Das übersetzt sich in ein Programm, die Ursachen für Geldgier zu verringern. Also raus aus dem Finanzspektakel, Geld unwichtiger machen und mehr Gleichheit herstellen. Das bGE stellt mehr Gleichheit bei den weniger wohlhabenden Bürgern her, macht aber Geld nicht unwichtiger, sondern nur die Erwerbsarbeit. Sicher wird das Alimentieren von Menschen mit Geld nicht deren Wunsch verringern, noch mehr davon haben zu wollen. Deshalb sollte eine andere Vision gestrickt werden:
Basisinfrastrukturen sollten kostenlos werden (Schule, Studium, Krankenversicherung, Rente, innerstädtischer ÖPNV, etc.., vielleicht die ersten 500 kWh Strom pro Bürger, etc..). Genauso wichtig: die Förderung von regionalen sozialen Netzen und Verbünden, wobei mit dem Ziel einer Regionalisierung auch das Ziel verbunden sein muss, dass die Bürger mehr persönliche Beziehungen in ihren Umfeldern eingehen / aufbauen. D.h., eine umfassende Entanonymisierung der Lebensumfelder der Menschen.
Wollen wir eine enkeltaugliche Welt, werden wir um kulturellen Wandel nicht herumkommen, der den Menschen eine andere Art von Bedürfnissen näher legt als Konsumbedürfnisse: Mehr Beziehungen (und so mehr Sicherheit), mehr Zeit für Dinge, die jenseits der Geldspäre existieren und entstehen, mehr Möglichkeiten, sich auf einer Basis zugehörig zu fühlen, die nicht vom „was-großes-haben“ oder „was-großes-sein“ geprägt sind, sondern auf der Basis von Respekt der Kreativität, der Hilfsbereitschaft, der … gegenüber.
Wie das kommen soll – keine Ahnung. Aber gieskannenartig gigantische Mengen Geld so umzuverteilen, wie es beim bGE gedacht ist, scheint mir in die falsche Richtung zu zeigen.

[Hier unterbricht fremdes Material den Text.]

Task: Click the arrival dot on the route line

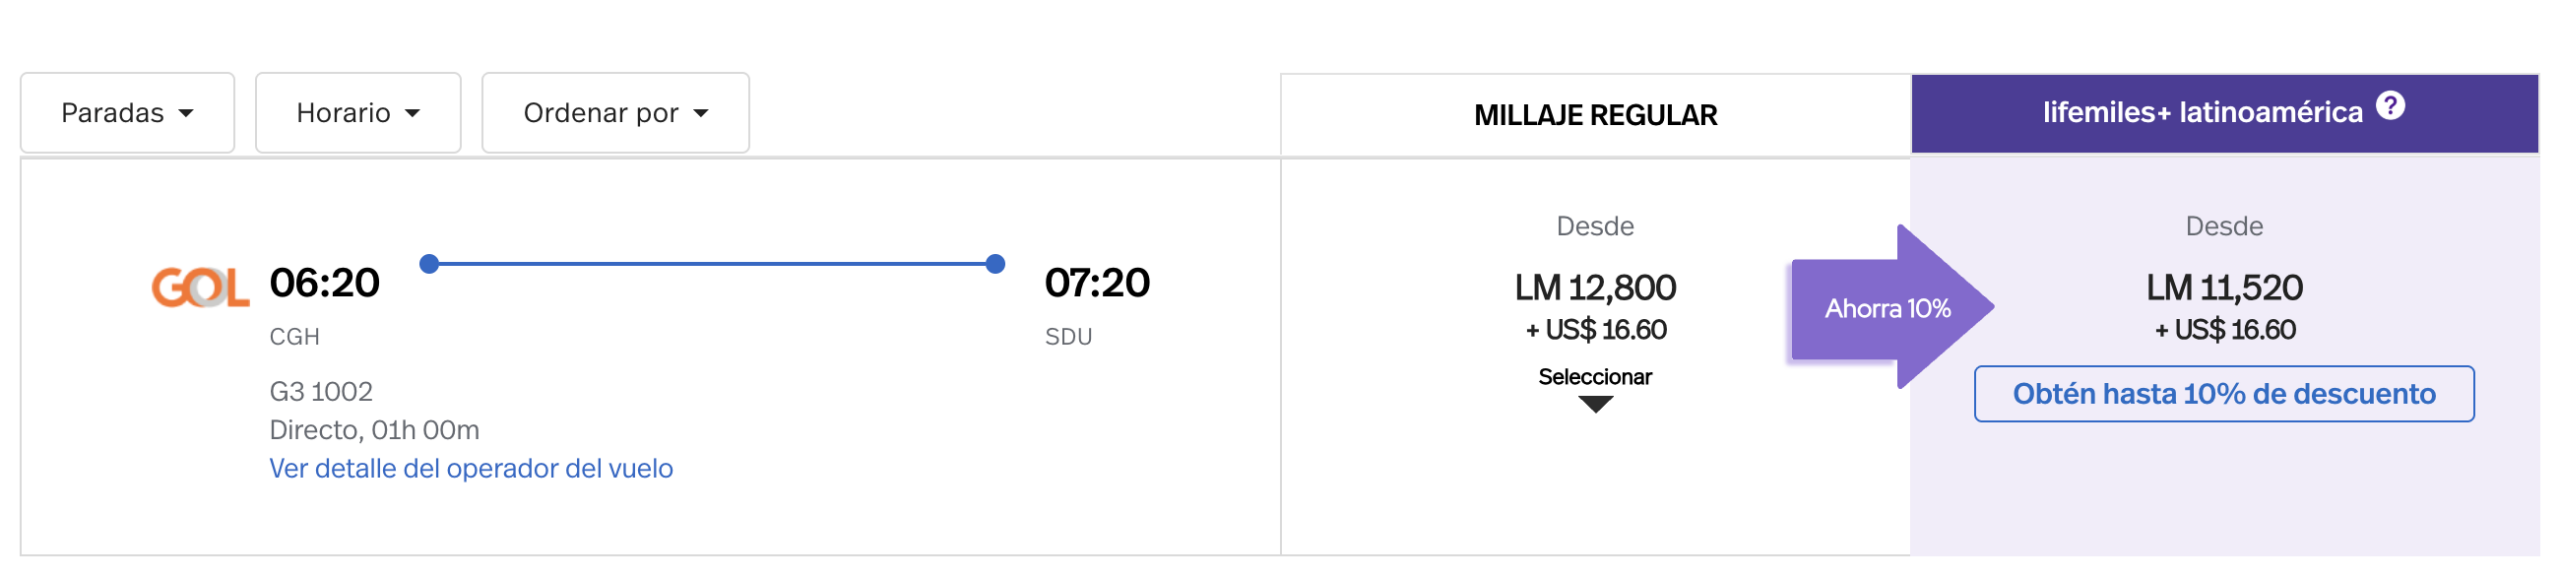Action: pyautogui.click(x=994, y=264)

Das bedingungslose Grundeinkommen findet ja immer mehr Befürworter, mittlerweile auch in Kreisen, in denen man das zunächst nicht vermutet hätte. Dennoch vermute ich, dass bei uns die ideologischen Widerstände in der Gesellschaft sehr groß wären.

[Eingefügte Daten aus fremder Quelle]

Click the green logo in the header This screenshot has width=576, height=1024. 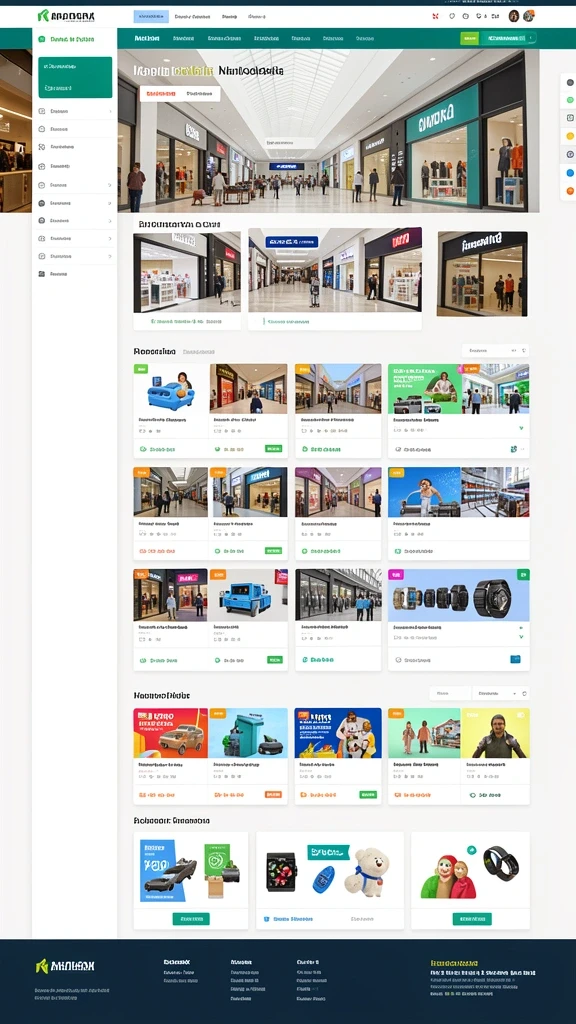(66, 16)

Auf dem SZ-Wirtschaftsgipfel meinte Joe Kaeser, Vorstandsvorsitzender der Siemens AG, langfristig würden „einige auf der Strecke bleiben, weil sie mit der Geschwindigkeit auf der Welt einfach nicht mehr mitkommen“. Auf sie warten könne man jedoch nicht, denn dann würden Deutschland und Europa verlieren.
Als Lösungsansatz für eine bessere soziale Absicherung nannte er das bedingungslose Grundeinkommen, für das sich in verschiedenen Varianten auch andere Unternehmer wie z.B. Elon Musk aussprechen. Kaeser meint sogar, eine Art Grundeinkommen werde unvermeidlich sein, sozusagen als Puffer in der Transformationsphase.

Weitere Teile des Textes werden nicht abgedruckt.